Background: The COVID-19 pandemic presented an unprecedented need for trusted evidence. We have an established program to co-create knowledge translation (KT) tools for parents and families that merge the best available research evidence with parent experiences to support decision-making for their children’s health. We received funding from the Canadian Institutes of Health Research to conduct qualitative research to identify parents’ experiences and information needs related to the pandemic and to co-create six KT tools.
Objectives: Describe the process of co-creating evidence-based KT tools for parents and discuss highlights and challenges.
Methods: We conducted qualitative interviews and focus groups with parents to understand their experiences and information needs related to caring for their children during the pandemic. We involved our established parent advisory group throughout the process to guide methods, pilot test processes, assist with recruitment, review KT tool prototypes, and participate in usability testing.
Results: The following themes were identified among parents who had managed a child with COVID-19: dealing with uncertainty, anxiety, stress and stigma, and getting through it. Themes related to the pandemic more generally were the following: loss of skill (children), changes in physical health, children’s and parents’ mental health, and accessing trustworthy information. After discussing themes with the parent advisory group, three topic areas were selected for KT tool development: managing a child with COVID-19, socialization during and beyond the pandemic, and COVID-19 vaccination. Six tools were developed: animated video and interactive infographic for each topic (https://www.echokt.ca/covid/).

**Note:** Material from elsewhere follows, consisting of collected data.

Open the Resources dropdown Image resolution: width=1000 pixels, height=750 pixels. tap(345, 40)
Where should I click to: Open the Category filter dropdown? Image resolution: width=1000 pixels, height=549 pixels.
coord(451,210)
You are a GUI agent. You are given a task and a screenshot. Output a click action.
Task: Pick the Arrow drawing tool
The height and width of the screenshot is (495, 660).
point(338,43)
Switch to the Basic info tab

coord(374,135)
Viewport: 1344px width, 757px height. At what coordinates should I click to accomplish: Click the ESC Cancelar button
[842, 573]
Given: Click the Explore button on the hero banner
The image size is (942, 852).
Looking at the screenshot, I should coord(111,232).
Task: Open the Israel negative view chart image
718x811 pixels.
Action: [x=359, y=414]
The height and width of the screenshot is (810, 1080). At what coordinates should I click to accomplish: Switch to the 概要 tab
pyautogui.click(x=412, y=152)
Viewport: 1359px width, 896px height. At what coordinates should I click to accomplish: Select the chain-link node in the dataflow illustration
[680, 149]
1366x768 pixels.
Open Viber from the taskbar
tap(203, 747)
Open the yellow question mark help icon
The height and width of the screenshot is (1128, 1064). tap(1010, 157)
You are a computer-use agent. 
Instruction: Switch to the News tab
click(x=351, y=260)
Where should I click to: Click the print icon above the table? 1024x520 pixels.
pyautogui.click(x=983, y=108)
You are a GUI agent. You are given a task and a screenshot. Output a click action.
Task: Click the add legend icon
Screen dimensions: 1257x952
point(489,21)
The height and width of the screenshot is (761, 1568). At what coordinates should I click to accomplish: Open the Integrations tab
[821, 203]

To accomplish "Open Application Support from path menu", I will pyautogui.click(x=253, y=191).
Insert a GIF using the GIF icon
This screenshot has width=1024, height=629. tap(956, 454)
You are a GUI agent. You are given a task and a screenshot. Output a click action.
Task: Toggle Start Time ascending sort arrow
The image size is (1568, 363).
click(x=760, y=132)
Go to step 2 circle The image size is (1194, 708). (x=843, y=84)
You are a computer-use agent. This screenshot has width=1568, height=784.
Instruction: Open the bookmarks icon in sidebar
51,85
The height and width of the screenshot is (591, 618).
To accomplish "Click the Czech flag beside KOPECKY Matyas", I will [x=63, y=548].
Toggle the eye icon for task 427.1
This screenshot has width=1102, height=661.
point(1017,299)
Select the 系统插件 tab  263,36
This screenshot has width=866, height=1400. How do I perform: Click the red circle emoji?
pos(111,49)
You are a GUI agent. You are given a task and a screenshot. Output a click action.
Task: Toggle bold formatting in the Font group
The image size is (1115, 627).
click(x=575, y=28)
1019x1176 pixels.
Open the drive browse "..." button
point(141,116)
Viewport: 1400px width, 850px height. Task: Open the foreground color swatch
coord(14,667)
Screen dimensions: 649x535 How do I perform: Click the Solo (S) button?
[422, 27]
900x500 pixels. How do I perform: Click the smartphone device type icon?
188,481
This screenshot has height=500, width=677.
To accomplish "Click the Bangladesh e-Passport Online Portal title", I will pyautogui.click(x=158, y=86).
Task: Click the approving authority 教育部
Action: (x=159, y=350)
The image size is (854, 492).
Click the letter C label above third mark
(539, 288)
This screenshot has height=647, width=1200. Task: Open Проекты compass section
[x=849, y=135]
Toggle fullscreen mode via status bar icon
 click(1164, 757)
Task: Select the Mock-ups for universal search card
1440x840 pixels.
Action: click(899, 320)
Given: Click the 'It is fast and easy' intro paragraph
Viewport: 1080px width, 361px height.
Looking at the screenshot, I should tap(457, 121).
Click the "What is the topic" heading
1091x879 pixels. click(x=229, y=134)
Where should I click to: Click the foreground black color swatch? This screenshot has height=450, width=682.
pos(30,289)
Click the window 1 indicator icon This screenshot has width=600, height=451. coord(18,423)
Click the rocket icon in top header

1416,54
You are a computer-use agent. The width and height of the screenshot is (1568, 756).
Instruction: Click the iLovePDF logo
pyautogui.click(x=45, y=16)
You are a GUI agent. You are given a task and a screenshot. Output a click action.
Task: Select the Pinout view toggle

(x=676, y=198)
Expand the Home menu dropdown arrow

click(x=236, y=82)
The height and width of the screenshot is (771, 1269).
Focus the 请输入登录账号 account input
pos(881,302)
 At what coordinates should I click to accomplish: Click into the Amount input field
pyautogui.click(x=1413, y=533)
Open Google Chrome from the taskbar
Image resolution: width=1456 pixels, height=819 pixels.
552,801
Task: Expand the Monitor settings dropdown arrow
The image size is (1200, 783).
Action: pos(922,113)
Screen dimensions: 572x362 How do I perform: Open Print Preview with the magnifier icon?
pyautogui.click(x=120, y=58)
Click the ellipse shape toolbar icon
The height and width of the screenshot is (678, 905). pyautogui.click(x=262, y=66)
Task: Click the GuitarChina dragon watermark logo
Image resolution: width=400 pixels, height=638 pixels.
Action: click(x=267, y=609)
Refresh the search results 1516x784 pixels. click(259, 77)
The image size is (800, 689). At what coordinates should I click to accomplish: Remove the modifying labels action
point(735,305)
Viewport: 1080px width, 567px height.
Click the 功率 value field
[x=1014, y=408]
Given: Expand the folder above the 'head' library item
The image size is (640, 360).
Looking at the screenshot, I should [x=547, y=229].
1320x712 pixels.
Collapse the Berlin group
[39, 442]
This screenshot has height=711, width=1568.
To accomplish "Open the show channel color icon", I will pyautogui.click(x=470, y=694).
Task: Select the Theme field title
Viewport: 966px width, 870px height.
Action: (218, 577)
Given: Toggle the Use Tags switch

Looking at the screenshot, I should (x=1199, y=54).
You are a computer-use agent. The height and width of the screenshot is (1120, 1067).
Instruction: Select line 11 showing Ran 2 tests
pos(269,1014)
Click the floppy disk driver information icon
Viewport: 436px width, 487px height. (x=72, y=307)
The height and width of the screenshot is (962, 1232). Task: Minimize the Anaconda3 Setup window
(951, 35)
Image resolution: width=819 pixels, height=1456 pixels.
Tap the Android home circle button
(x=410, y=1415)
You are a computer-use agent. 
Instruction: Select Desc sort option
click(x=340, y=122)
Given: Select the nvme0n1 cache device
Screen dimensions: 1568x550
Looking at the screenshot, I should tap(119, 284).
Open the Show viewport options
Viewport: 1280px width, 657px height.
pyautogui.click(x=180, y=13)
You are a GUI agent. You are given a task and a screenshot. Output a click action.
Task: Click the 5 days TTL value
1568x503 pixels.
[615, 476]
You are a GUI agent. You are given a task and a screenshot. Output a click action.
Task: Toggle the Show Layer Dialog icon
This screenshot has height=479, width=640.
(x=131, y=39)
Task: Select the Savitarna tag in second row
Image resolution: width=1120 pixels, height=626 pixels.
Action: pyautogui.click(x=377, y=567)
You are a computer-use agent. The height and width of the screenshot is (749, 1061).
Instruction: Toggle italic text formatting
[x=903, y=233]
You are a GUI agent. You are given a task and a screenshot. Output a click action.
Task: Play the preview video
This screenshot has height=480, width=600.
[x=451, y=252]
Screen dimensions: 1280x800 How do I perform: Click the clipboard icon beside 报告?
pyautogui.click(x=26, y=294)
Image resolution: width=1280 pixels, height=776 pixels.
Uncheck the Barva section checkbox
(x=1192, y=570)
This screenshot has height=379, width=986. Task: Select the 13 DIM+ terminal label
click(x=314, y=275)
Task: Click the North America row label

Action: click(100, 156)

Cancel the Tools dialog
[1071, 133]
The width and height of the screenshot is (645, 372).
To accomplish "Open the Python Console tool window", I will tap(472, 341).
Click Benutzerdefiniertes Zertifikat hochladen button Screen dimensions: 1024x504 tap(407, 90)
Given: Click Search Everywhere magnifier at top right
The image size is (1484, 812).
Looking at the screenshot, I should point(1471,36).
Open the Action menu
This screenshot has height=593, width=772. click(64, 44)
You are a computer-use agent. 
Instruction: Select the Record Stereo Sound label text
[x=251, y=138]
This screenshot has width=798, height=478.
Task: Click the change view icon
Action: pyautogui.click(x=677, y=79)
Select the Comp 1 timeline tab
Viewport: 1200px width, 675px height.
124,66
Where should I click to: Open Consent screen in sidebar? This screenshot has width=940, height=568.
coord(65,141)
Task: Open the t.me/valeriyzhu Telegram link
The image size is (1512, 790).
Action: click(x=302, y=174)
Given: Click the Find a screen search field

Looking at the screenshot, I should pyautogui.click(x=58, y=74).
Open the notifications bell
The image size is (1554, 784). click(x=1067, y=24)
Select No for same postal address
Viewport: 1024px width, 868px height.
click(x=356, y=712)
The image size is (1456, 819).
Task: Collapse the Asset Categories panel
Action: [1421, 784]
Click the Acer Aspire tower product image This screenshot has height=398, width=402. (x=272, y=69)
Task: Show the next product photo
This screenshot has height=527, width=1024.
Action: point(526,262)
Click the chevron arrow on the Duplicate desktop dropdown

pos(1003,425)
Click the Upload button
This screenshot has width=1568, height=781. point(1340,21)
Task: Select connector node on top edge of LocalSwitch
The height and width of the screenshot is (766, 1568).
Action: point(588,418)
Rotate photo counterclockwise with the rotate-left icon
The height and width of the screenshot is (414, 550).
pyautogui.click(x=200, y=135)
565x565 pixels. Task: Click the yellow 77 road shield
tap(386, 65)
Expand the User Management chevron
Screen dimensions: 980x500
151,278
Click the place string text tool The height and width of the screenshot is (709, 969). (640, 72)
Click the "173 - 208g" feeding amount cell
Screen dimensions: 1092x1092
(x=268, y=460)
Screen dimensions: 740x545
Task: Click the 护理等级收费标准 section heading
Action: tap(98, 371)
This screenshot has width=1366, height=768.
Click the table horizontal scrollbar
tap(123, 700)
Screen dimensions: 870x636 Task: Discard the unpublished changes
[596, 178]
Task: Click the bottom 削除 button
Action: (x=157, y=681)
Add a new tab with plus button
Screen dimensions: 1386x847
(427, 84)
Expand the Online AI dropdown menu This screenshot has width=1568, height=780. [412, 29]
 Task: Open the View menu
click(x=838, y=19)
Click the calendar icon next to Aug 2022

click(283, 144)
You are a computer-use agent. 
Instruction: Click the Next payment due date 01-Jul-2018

Conclusions: A highlight and strength was working directly with parents. We involved our established parent advisory group as a partner on the funding application and throughout the project, and we believe this was critical to our success. Challenges included the number of KT tools (2 tools on each of 3 topics) developed using multiple methods (interviews, focus groups, living evidence synthesis) within a relatively short timeframe; changing evidence, information and protocols over time and across jurisdictions; reliance on external sources for evidence and information; appropriate messaging (informative vs. directive); and acknowledging and affirming parents’ varied experiences. Patient, public, and/or healthcare consumer involvement: Parents contributed to methods, pilot testing, recruitment, KT tool development, and usability testing.